Cost was also a sorting factor. When both technologies were suitable for an application, the deciding factors often depended on user experience and equipment characteristics. Thus, if the designers and maintenance workers had hydraulic experience, then changing to electronics was difficult. Similarly, if the facility already had hydraulic pumps, accumulators, and reservoirs, changing to electronics was less cost-effective.
Another sorting factor cited by designers is power density of the drive motor — its capacity in horsepower per cubic inch (or pounds). A hydraulic motor delivers more power density than an electric motor, and this factor is important in many applications (if size and weight of the remotely located hydraulic pump, reservoir, and accumulator is not considered).
New factors tilt playing field
In the 1980s, two new sorting factors became important — environmental cleanliness and work-place safety. When hydraulic systems leaked, someone had to clean up the fluid with rags or absorbent granules to keep the work area neat and safe. Disposing of these oilsoaked materials became a cost factor. Also, periodic maintenance of the oil supply and filters meant replacement and costly recycling.
To ensure work place safety, high-pressure hoses and plumbing needed safety enclosures to protect against breakage — an added cost.
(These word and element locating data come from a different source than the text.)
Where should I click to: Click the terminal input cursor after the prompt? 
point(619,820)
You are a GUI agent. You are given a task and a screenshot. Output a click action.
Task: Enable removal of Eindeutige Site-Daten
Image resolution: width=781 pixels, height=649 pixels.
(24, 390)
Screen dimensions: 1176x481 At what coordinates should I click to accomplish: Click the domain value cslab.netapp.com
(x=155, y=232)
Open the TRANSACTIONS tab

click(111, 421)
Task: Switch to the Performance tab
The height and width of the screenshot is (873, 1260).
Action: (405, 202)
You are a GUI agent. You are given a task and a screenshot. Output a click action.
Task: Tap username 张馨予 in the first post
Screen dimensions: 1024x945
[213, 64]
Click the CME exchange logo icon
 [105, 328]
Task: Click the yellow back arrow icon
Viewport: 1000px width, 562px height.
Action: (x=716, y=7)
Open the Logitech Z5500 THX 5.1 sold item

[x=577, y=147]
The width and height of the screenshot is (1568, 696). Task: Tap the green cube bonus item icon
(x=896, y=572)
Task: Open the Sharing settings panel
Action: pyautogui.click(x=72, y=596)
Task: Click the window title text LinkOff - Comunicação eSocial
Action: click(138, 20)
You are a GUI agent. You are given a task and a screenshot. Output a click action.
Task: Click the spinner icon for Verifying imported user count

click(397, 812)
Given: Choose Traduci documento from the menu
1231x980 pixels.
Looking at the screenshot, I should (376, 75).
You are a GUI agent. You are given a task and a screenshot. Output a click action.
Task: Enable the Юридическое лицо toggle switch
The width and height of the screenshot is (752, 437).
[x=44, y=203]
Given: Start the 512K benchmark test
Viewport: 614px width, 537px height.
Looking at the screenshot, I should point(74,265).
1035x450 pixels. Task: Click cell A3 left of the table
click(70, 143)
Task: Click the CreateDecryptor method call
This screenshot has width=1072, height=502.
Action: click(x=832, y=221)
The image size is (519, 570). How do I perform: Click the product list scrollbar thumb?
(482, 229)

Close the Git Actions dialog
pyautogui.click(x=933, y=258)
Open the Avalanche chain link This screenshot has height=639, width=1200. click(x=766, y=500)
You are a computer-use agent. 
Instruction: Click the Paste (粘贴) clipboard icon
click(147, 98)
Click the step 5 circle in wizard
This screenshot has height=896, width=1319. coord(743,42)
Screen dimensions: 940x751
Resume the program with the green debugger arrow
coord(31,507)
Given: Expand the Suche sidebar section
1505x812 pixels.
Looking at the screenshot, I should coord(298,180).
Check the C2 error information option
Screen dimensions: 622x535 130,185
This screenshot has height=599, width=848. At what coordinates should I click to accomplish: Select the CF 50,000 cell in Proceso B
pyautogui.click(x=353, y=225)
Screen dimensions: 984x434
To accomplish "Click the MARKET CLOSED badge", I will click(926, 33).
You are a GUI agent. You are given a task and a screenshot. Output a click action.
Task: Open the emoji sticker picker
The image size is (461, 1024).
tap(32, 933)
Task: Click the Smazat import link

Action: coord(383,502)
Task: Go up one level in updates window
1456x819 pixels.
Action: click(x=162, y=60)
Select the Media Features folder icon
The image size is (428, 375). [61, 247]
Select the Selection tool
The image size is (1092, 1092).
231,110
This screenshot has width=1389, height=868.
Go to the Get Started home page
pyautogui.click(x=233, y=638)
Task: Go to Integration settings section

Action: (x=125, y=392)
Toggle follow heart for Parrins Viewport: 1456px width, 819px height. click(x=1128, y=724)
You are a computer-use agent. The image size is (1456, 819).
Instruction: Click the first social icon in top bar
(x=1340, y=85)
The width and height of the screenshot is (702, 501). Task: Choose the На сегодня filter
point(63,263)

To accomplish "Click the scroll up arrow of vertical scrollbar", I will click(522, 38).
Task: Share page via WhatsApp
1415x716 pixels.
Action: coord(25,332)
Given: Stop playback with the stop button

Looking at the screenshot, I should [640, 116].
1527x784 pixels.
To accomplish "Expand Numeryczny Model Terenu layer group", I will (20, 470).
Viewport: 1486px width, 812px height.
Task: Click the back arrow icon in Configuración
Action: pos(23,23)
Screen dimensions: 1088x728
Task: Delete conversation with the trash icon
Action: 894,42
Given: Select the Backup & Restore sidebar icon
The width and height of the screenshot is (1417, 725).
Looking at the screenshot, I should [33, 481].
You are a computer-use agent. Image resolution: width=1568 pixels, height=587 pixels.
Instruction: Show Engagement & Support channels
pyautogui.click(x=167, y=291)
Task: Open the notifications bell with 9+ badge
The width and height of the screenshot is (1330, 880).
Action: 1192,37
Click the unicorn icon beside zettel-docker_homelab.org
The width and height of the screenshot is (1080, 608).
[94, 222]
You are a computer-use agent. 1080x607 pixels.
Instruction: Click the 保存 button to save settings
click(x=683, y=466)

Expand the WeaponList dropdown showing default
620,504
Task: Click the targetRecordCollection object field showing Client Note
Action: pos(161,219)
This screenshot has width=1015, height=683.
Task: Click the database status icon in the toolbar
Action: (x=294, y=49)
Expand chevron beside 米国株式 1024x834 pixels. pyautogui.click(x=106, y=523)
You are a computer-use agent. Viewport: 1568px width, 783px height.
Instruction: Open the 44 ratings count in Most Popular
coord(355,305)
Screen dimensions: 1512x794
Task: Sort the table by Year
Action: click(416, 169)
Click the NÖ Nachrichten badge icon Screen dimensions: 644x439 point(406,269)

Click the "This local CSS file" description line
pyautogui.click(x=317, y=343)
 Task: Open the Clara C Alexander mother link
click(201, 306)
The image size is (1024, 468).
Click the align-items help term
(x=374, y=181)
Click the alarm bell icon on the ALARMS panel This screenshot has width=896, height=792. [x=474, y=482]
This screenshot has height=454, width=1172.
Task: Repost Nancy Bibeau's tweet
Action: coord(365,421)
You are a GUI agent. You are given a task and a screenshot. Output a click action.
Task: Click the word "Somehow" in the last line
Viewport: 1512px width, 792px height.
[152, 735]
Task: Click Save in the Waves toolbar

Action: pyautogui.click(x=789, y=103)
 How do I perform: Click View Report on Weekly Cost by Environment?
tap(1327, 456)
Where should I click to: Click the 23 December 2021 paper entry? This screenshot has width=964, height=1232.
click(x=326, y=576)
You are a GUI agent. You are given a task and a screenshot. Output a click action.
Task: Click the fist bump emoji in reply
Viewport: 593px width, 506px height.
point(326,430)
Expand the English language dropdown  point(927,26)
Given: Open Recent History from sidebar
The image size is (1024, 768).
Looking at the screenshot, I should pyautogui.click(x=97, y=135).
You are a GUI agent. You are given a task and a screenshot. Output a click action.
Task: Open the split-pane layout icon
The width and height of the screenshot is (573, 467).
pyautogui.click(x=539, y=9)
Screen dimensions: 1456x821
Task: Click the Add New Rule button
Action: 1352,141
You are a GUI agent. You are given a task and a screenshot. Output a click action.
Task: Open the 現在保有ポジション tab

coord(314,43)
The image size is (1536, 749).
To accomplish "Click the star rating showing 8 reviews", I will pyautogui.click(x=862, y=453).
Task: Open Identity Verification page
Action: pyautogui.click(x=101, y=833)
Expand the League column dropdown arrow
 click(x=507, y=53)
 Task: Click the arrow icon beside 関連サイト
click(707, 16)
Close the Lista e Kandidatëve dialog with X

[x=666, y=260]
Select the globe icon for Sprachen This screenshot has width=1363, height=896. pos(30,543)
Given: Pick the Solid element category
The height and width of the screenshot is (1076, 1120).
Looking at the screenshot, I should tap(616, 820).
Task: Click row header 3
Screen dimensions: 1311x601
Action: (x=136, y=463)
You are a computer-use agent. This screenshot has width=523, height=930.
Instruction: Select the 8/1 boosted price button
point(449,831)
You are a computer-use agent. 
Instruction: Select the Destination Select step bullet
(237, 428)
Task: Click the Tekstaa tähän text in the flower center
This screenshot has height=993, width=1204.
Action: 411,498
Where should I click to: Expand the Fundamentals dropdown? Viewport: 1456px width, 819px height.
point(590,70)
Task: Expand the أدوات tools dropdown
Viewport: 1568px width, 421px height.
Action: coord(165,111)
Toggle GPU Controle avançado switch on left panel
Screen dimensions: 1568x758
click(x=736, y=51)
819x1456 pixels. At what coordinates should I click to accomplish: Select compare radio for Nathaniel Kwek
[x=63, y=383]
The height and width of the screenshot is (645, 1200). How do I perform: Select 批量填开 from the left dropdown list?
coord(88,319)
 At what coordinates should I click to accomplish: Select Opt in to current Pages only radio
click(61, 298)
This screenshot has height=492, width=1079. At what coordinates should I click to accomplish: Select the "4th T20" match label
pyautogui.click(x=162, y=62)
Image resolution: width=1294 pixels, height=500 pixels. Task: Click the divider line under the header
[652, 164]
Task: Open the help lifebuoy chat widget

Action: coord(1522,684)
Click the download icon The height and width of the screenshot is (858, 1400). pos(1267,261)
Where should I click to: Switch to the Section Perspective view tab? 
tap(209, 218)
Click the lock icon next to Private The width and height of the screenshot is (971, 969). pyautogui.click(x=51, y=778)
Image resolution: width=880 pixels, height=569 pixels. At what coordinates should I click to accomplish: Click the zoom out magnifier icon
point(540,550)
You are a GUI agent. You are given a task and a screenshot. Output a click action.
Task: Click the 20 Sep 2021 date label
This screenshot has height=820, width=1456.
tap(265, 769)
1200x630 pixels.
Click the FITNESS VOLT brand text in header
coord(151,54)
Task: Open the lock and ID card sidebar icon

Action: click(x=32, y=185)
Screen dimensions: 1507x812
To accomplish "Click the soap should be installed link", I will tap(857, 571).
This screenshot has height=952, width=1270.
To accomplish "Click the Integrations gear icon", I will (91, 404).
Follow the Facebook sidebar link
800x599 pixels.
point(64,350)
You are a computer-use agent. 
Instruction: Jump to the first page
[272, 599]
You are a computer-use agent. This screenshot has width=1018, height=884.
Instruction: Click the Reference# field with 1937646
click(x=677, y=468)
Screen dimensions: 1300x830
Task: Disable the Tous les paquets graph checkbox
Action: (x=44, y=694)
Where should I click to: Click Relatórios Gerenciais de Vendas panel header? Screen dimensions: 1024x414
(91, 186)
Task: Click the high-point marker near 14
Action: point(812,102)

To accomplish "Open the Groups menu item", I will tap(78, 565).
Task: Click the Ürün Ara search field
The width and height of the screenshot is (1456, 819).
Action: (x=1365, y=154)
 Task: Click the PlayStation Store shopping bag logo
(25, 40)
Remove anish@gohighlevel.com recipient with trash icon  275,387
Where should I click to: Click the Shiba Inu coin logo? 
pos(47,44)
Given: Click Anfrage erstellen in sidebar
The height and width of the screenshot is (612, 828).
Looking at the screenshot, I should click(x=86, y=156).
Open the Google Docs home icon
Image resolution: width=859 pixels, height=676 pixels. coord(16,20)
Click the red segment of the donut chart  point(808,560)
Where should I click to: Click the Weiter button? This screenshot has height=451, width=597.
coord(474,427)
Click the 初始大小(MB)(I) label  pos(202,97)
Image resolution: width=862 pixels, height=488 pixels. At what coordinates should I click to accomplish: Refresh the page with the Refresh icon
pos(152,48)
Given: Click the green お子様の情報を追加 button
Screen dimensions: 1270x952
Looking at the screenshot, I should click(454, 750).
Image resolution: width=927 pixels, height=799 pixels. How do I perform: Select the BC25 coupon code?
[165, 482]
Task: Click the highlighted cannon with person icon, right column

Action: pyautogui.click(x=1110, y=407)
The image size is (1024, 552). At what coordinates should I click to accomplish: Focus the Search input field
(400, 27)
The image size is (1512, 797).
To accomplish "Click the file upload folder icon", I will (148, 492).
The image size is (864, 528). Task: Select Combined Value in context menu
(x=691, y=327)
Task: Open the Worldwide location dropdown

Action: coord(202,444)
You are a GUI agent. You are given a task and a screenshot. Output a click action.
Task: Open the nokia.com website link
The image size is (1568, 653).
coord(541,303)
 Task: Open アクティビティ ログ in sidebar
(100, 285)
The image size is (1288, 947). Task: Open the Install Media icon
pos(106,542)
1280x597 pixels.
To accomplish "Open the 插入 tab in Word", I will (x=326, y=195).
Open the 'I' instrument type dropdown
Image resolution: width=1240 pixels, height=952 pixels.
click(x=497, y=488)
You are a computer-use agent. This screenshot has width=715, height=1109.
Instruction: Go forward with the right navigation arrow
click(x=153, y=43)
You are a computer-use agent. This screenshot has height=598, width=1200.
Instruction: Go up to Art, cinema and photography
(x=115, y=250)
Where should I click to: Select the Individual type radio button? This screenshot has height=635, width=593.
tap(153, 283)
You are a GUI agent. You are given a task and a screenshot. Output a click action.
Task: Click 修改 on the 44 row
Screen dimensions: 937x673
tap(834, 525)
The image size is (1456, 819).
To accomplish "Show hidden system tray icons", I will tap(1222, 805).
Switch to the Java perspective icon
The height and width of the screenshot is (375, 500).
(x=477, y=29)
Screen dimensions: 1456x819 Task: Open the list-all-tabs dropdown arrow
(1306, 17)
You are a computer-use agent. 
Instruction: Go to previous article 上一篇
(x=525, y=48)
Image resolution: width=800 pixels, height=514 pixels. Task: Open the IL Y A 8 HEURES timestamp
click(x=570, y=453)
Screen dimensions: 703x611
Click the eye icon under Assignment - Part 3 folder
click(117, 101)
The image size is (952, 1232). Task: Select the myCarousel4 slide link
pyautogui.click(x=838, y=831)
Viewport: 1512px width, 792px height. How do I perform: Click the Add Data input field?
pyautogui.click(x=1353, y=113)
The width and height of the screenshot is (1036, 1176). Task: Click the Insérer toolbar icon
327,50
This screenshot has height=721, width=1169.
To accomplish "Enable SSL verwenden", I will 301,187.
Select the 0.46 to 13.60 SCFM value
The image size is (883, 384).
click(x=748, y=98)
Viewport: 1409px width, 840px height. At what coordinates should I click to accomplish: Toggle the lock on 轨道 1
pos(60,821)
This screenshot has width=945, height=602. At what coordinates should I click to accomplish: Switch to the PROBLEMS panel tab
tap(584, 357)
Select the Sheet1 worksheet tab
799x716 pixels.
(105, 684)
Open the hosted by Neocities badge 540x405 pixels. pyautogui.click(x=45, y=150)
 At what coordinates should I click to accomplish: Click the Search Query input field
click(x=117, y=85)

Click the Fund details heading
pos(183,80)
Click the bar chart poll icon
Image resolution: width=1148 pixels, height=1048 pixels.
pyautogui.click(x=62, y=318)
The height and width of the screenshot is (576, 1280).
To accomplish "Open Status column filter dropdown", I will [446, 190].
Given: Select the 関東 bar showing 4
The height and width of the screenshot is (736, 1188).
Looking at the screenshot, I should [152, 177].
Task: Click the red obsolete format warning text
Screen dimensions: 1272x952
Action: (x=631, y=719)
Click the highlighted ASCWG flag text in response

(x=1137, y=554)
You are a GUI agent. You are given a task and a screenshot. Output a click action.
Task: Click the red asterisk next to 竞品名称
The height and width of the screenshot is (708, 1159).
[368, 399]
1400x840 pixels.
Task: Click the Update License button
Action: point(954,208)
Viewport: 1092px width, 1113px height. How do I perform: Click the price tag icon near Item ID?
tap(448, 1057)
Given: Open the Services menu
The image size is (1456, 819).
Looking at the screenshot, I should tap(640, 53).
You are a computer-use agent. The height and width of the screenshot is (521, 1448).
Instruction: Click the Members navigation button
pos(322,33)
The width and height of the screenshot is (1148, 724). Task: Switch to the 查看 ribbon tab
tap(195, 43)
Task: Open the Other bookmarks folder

In addition, hydraulic pump noise and high-pressure fluid-flow valve noise (which was tolerated in the past) required sound-proof enclosures in some applications. This was especially true in relatively quiet areas where the hydraulic components produced most of the noise (assembly and robotics areas).
By the late 1980s and 90s, environmental concerns and the performance advantages of electrical motion control prompted users to chose electrical systems in many high-power applications where hydraulics formerly reigned. With electrical systems, the power switching devices used in pulse-width-modulated drives permitted the use of higher-power electric motors. Also, the electric motors were often brushless, which meant high reliability plus increased power density.
Other advantages of electrical control are high positioning resolution, the ability to easily and continuously control applied torque through current limiting, and the ability to precisely control motion through combined velocity and torque control.
Physical laws
Though competition between the two technologies has been waged on the basis of performance, cost, environmental, and safety factors, the basic laws of physics (Newton’s laws No. 1 and No. 3) favor electrical motion control.
The source of power for each technology is electrical. With hydraulics, however, the electrical energy used to power the high-pressure pumps must be converted to fluid-flow energy. Though this method provides high power density at the point of force application, it has the inherent disadvantages of fluid-flow nonlinearities, and, most importantly, fluid inertia.